The attorneys at Groth & Associates provide counseling from filing to the end of the bankruptcy process. They will help you organize your debts so that you can file the type of bankruptcy that is best for your needs. Some common questions are following. If you still have questions, please contact Groth & Associates.
What is bankruptcy?
Bankruptcy is a legal proceeding in which an individual who cannot pay his or her bills can get a fresh financial start. The right to file for bankruptcy is provided by federal law, and all bankruptcy cases are handled in federal court. Filing bankruptcy immediately stops all of your creditors from seeking to collect debts from you, at least until your debts are sorted out according to the law.
What can bankruptcy do for me?
Bankruptcy may make it possible for you to eliminate the legal obligation to pay most or all of your debts (known as discharge), stop foreclosure on your home and allow you an opportunity to catch up on missed payments, prevent repossession of a car or other property, or force the creditor to return property even after it has been repossessed, and stop wage garnishment, debt collection harassment, and similar creditor actions to collect a debt.

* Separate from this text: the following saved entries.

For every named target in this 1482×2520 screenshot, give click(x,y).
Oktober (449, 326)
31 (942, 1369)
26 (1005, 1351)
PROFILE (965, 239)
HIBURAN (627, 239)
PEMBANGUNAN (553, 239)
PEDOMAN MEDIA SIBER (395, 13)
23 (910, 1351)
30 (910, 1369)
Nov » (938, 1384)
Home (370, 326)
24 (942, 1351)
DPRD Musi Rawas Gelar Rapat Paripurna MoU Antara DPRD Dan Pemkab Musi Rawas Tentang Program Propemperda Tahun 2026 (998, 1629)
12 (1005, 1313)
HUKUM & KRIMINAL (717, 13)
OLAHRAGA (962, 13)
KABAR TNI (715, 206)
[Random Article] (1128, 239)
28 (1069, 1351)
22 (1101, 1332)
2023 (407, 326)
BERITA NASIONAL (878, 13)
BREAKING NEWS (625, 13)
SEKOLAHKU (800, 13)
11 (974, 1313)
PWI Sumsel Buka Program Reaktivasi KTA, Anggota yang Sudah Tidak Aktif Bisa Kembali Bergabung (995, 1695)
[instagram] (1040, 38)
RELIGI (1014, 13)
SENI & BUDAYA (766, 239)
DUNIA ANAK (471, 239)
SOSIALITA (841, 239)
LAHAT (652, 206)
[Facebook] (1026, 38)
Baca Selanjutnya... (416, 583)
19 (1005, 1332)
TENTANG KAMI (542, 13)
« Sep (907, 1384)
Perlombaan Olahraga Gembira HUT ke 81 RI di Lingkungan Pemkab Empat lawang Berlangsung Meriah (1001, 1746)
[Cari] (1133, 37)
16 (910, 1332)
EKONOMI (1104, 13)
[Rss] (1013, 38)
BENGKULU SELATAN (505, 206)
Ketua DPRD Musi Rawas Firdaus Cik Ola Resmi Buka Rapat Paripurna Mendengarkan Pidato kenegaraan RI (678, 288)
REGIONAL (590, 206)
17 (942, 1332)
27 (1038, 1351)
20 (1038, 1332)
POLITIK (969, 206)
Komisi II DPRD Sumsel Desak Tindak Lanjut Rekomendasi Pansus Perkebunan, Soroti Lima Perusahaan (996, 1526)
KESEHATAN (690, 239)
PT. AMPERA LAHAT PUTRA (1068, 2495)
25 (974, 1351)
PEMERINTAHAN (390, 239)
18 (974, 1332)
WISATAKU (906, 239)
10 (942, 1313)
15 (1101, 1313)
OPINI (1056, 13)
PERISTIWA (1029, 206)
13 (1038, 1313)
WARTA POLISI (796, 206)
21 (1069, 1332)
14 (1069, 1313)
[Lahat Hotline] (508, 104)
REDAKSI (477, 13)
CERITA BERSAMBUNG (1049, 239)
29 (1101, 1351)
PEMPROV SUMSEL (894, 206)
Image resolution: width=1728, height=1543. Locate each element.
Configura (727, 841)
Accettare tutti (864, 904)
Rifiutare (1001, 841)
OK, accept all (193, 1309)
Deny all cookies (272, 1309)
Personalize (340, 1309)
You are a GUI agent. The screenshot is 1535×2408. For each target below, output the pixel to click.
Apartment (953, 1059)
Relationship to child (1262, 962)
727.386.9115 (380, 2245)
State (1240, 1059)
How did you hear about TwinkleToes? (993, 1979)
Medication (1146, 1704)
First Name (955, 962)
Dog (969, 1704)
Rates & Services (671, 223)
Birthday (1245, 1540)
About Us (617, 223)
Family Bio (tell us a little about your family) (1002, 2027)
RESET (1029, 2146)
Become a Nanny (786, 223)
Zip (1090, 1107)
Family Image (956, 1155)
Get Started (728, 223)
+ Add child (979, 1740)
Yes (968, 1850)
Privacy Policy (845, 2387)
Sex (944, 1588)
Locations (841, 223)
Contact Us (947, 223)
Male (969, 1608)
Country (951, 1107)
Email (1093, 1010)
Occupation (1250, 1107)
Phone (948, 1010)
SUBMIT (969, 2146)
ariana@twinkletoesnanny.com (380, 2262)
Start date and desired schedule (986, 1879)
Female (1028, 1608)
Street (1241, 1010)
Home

What doesn't bankruptcy do?
Bankruptcy cannot cure every financial problem. Nor is it the right step for every individual. In bankruptcy, it is usually not possible to eliminate certain rights of "secured" creditors. A "secured" creditor has taken a mortgage or other lien on property as collateral for the loan. Bankruptcy also does not discharge types of debts singled out by the bankruptcy law for special treatment, such as child support, spousal support, certain other debts related to divorce, some student loans, court restitution orders, criminal fines, and some taxes. Nor does bankruptcy protect cosigners on your debts. When a relative or friend has co-signed a loan, and the consumer discharges the loan in bankruptcy, the cosigner may still have to repay all or part of the loan.
What different types of bankruptcy should I consider?
There are four types of bankruptcy cases provided under the law: Chapter 7 is known as "straight" bankruptcy or "liquidation." It requires a debtor to give up property, which exceeds certain limits called "exemptions", so the property can be sold to pay creditors. Businesses and a few individual debtors whose debts are very large use chapter 11, known as “reorganization”. Chapter 12 is reserved for family farmers. Finally, Chapter 13 is called "debt adjustment". It requires a debtor to file a plan to pay debts (or parts of debts) from current income. Most people filing bankruptcy will want to file under either chapter 7 or chapter 13. Either type of case may be filed individually or by a married couple filing jointly.